What would you suggest as a screen protector alternative? scratches on my mod screens really annoys me and even though they spend most of the time in a pocket, everyday there are new scratches ? was thinking about a coat of clear nail varnish? 

Sent from my SM-T725 using Tapatalk

Reactions: Like 3


----------



## M.Adhir (4/11/20)

What size screen!/ what mod is it

Sometimes a well applied piece of clear contact paper is fine

Reactions: Like 3


----------



## Spongebob (5/11/20)

M.Adhir said:


> What size screen!/ what mod is it
> 
> Sometimes a well applied piece of clear contact paper is fine


Gen nano, pico 75 and armour pro

Sent from my SM-T725 using Tapatalk


----------



## M.Adhir (5/11/20)

Spongebob said:


> Gen nano, pico 75 and armour pro
> 
> Sent from my SM-T725 using Tapatalk



Pretty sure the Pico and gen nano will be easy enough with contact. 

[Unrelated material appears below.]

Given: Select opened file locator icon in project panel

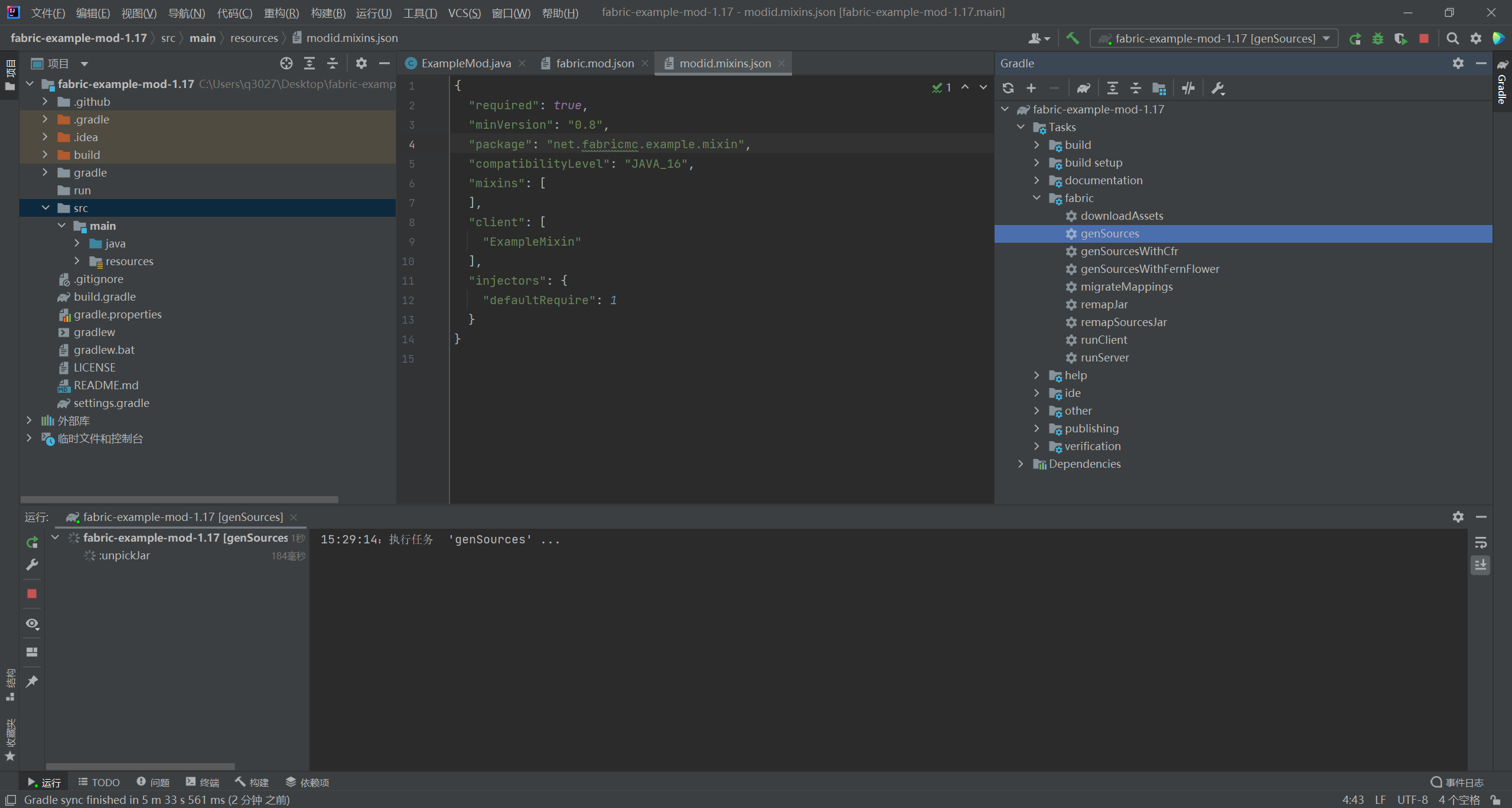Looking at the screenshot, I should pyautogui.click(x=286, y=63).
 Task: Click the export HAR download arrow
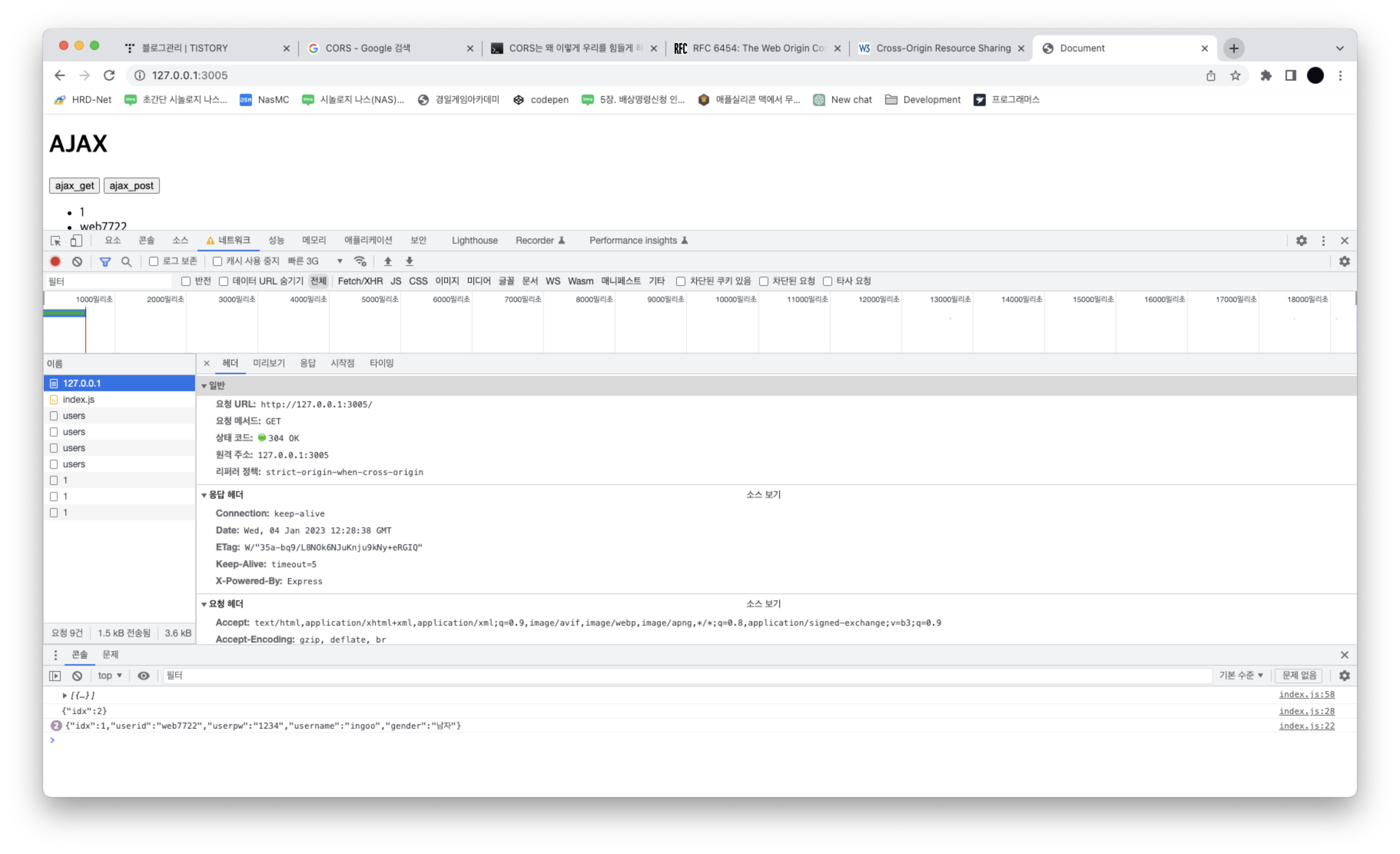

Armour pro I'd suggest you look at laminex or similar--heat shrunk clear wrapping


----------



## Spongebob (5/11/20)

M.Adhir said:


> Pretty sure the Pico and gen nano will be easy enough with contact.
> 
> Armour pro I'd suggest you look at laminex or similar--heat shrunk clear wrapping


Thanks buddy 

Sent from my SM-T725 using Tapatalk


----------